La realtà, incalza il prorettore della Statale, "è che ci manca ancora qualche informazione che risolve questo puzzle. Nella scienza è sempre così: se il dato è solido e appare in contrasto con altri, vuol dire che dobbiamo capire l'anello di congiunzione mancante fra le informazioni raccolte, che poi è la spiegazione corretta. Spiace vedere che si voglia per forza mettere i dati in contrasto uno con altro. Prendiamoli come sono: dati prodotti da gruppi molto seri che lavorano bene, dati che ci dicono qualcosa che non siamo in grado di capire al momento. Mi auguro sia da stimolo per ulteriori approfondimenti".
"Va anche detto - aggiunge l'esperta - che ci sono altri elementi che suggeriscono che Sars-CoV-2 fosse presente prima di gennaio-febbraio 2020. Per esempio, ci sono alcuni lavori che dimostrano la presenza del virus in un paziente in Europa nel novembre del 2019. Ancora, ci sono serie di polmoniti e bronchiti atipiche descritte in molti centri, italiani e non, già nell'autunno 2019, tempistiche che anticipano di almeno tre mesi l'outbreak ufficiale della pandemia. Sono stati descritti anche pazienti 'Covid like' con patologie simili, nell'autunno 2019 a Wuhan in Cina", dove sono stati scoperti e segnalati i primi casi al mondo. Quindi ci sono diversi dati che suggeriscono che il virus poteva già essere in giro, anche se non sappiamo perché non abbia portato subito una pandemia come la vediamo adesso".

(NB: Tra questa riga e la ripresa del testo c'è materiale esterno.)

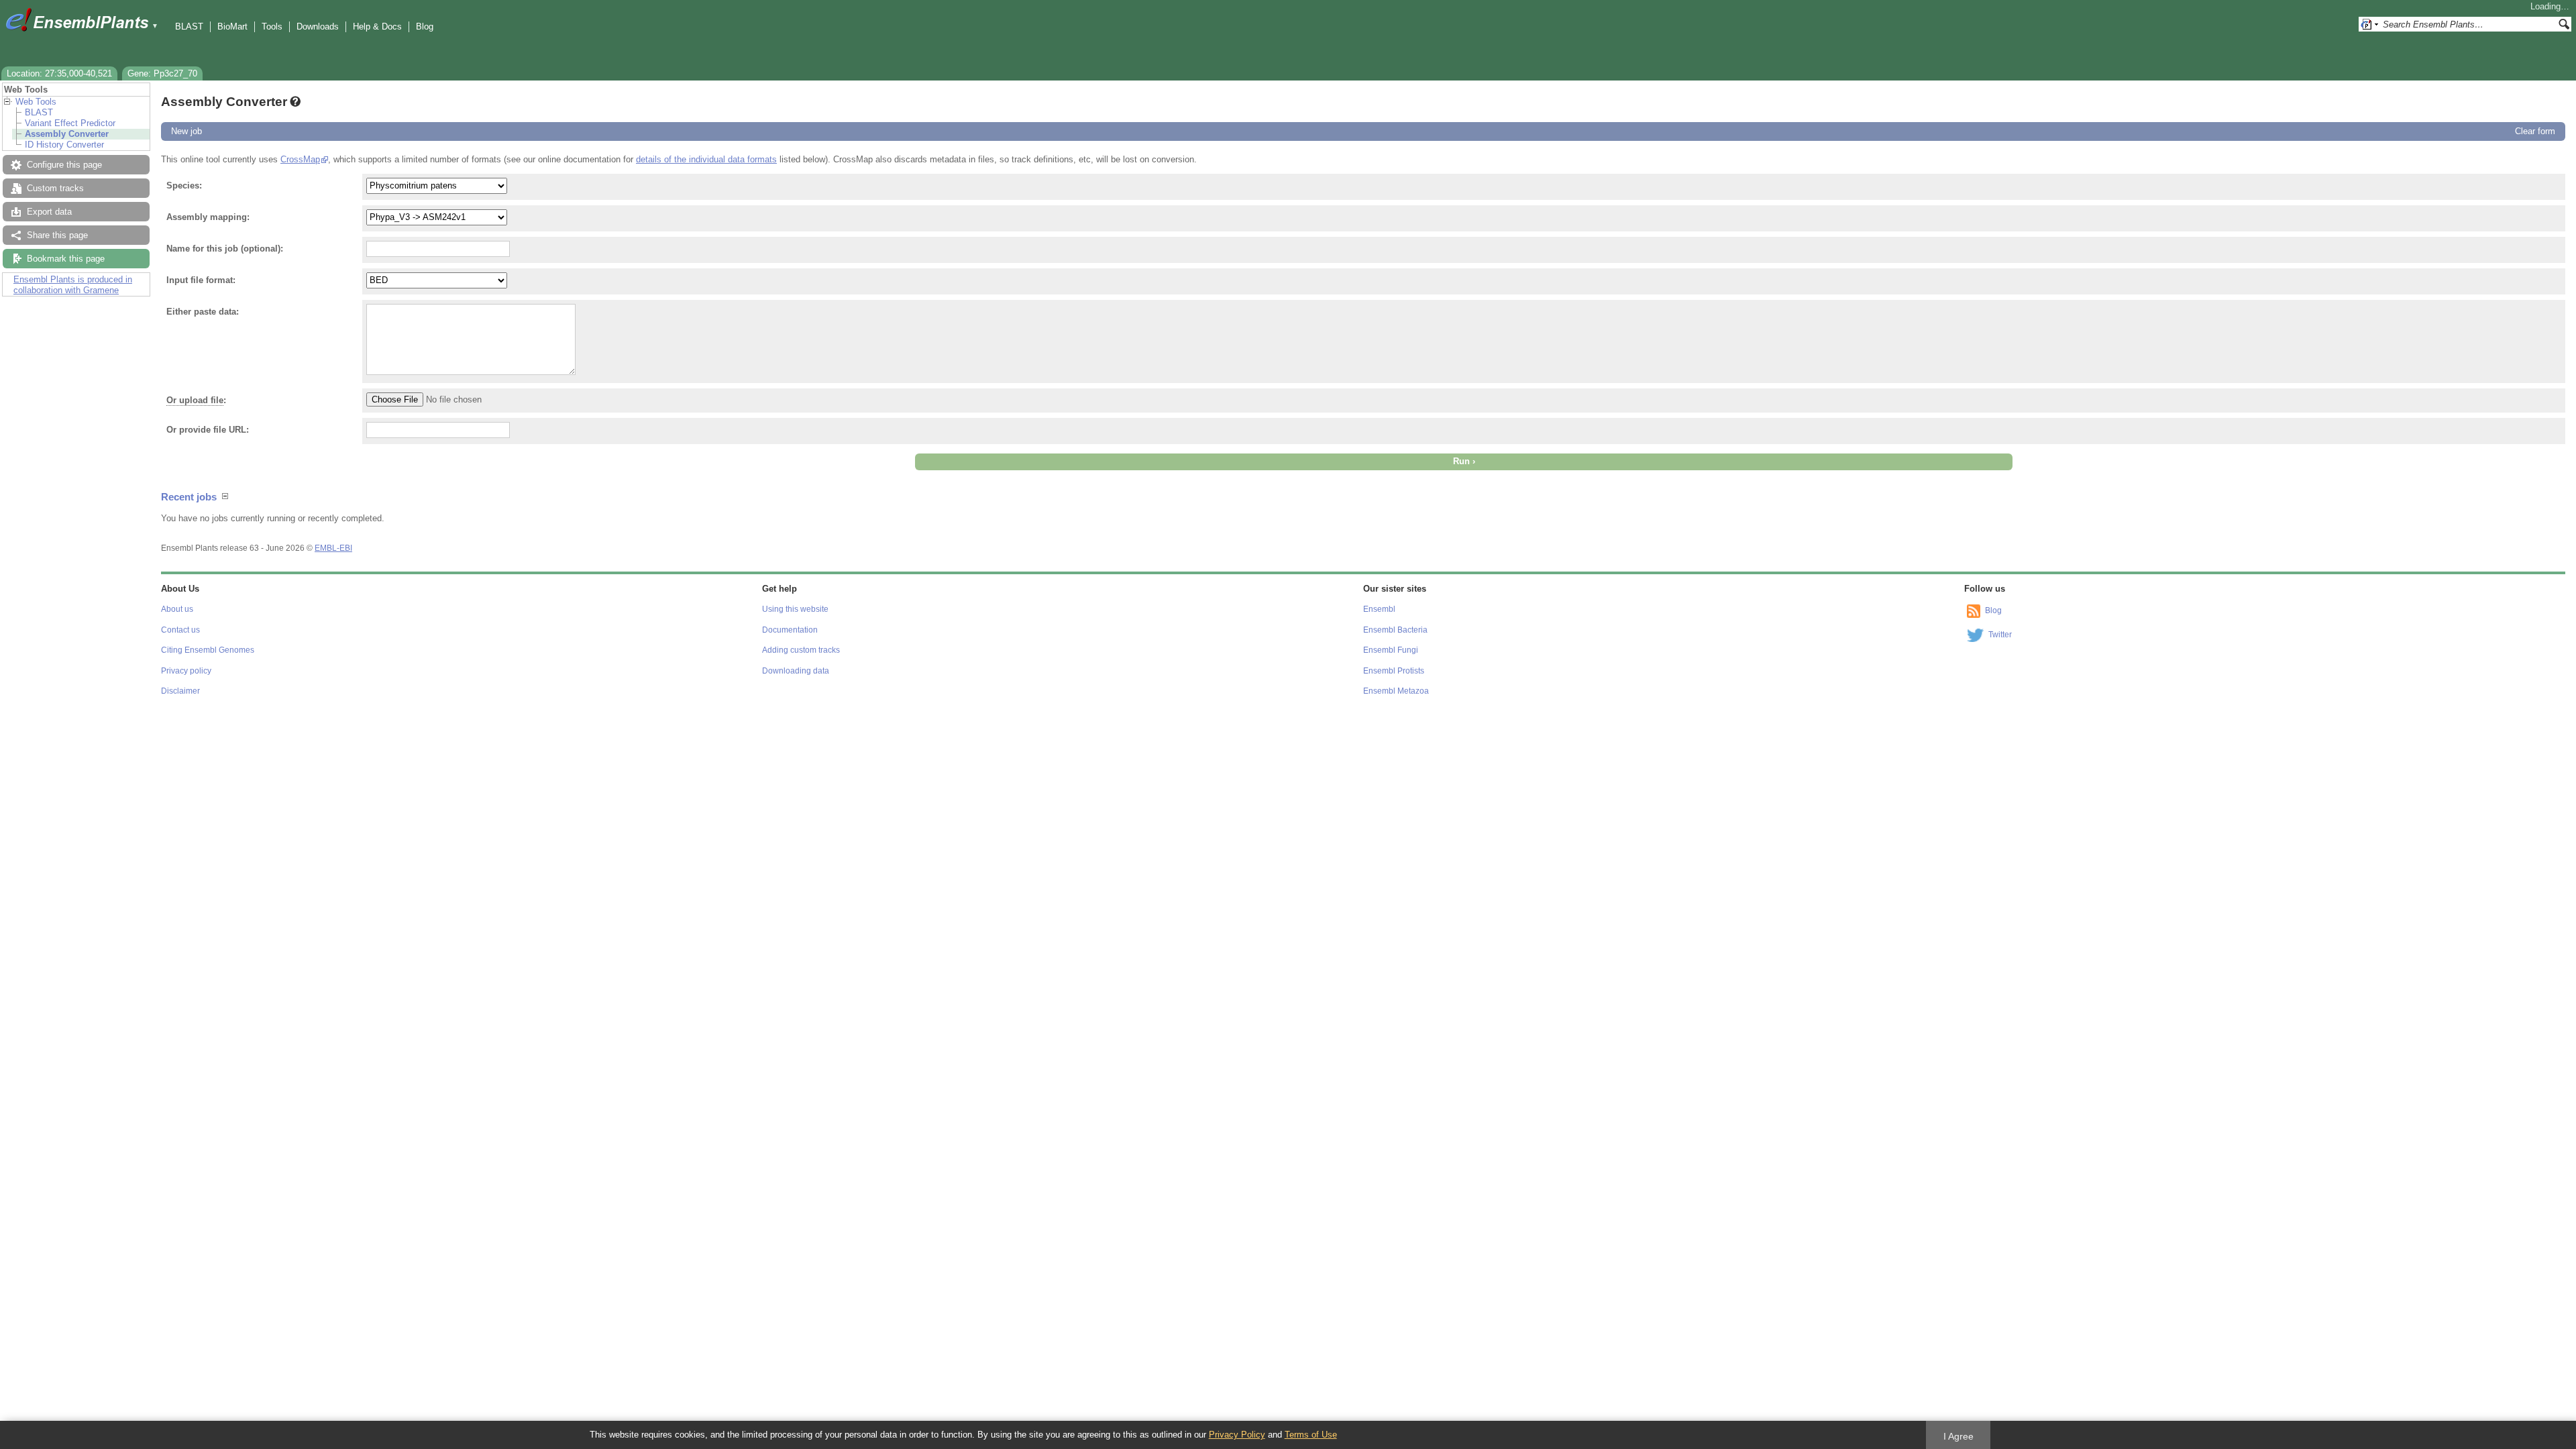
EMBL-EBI (333, 548)
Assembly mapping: (208, 217)
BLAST (189, 26)
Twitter (2000, 635)
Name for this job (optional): (224, 249)
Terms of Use (1311, 1435)
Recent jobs (189, 496)
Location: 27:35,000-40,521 (59, 73)
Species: (184, 185)
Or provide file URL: (207, 430)
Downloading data (795, 671)
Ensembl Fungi (1390, 650)
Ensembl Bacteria (1395, 630)
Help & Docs (377, 26)
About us (177, 609)
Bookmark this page (66, 259)
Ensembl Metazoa (1396, 691)
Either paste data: (202, 312)
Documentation (790, 630)
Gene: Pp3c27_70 (162, 73)
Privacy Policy (1237, 1435)
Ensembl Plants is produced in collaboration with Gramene (72, 284)
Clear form (2535, 131)
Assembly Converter (67, 134)
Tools (272, 26)
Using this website (795, 609)
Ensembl (1379, 609)
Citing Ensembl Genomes (207, 650)
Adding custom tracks (801, 650)
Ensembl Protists (1393, 671)
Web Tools (35, 102)
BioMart (232, 26)
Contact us (180, 630)
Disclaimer (180, 691)
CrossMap (300, 159)
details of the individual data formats (706, 159)
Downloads (318, 26)
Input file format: (200, 280)
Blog (424, 26)
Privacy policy (186, 671)
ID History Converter (64, 145)
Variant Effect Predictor (70, 123)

In definitiva, dice Abbracchio, "ci sono migliaia di spiegazioni possibili. E quando vedo questo mi ricordo sempre di una frase del Nobel Rita Levi Montalcini, nel suo libro 'Elogio dell'imperfezione'. Lei spiega che quando ti trovi di fronte a un dato inaspettato, non devi cercare di farlo quadrare a tutti i costi con la tua ipotesi. Lascialo lì, osservalo, fai altri esperimenti e prima o poi ti dirà qualcosa e sarà molto più chiaro".
"Non riesco a capire tutta questa reazione così violenta ai dati presentati - conclude - Io posso dire in questo momento che sono sicuri ed è importante che non ci siano bias. Anzi li mettiamo a disposizione della comunità scientifica alla quale chiediamo ulteriori studi, visto che non capiamo le cose in pieno mettiamoci a lavorare insieme per capirle. Gli indizi che ci fosse qualcosa di simile a questo virus o il virus stesso ben prima" dell'inizio ufficiale di tutto, "ci sono già e sono molti. L'esito di questo studio è inaspettato fino a un certo punto. E' la dimostrazione di un sospetto che c'era prima. E sarebbe bello che chiunque abbia nella sua banca dati campioni biologici, come prelievi di sangue con queste caratteristiche, li mettesse a disposizione della scienza per ulteriori verifiche. Solo così si arriverà alla verità. Ora siamo a metà strada".